05 August 2011
A new theory suggests the Earth once had a small second moon that disappeared after a collision with its big sister. Researchers say in an article in the journal Nature that the slow speed of the collision may explain the build up of highlands on the rarely seen part of the Moon.
Click to hear the report:
This new theory builds on the idea that around four billion years ago the Earth was struck by a Mars-like planet, but instead of the smash producing enough debris for one moon, this paper argues there was enough for two.
This small second moon became stuck in a gravitational tug of war between the Earth and its much larger sibling.

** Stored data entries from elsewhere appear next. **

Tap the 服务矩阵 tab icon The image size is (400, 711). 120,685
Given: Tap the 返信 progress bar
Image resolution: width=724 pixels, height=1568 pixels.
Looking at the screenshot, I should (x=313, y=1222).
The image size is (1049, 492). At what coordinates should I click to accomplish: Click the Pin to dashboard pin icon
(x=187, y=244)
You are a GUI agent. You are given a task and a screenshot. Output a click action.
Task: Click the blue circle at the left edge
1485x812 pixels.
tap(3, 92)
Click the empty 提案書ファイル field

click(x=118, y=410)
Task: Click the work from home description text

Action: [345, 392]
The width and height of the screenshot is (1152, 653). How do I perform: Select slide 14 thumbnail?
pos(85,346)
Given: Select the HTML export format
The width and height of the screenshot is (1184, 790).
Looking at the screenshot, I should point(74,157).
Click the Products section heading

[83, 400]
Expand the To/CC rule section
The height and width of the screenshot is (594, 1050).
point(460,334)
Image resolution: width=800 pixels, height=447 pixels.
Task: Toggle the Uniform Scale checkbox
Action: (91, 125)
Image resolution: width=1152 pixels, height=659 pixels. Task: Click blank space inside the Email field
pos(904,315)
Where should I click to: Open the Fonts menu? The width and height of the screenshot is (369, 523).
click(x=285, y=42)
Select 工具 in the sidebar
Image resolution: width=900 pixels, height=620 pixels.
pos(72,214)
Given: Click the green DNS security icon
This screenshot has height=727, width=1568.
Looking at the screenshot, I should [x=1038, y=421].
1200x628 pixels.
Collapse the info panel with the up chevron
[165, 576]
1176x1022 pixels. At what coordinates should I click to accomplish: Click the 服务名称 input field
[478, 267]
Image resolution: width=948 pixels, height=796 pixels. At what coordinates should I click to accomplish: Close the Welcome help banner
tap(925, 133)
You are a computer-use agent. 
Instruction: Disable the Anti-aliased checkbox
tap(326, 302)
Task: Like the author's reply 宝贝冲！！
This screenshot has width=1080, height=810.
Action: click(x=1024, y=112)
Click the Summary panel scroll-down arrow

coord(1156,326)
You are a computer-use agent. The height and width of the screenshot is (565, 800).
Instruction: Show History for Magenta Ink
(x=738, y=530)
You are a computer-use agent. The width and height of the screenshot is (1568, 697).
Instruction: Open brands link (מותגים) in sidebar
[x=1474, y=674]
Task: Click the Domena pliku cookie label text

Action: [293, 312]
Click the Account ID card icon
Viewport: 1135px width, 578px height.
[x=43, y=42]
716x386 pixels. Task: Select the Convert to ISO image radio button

After millions of years in this position the new moon was drawn into a collision at a speed of less than three kilometres per second.
The scientists say this slow paced crash may have caused a build up of material and the formation of highlands on the Moon's far side.
For decades scientists have been trying to understand why the visible near side of the Moon is covered in craters while the far side has mountain ranges higher than 3,000 metres.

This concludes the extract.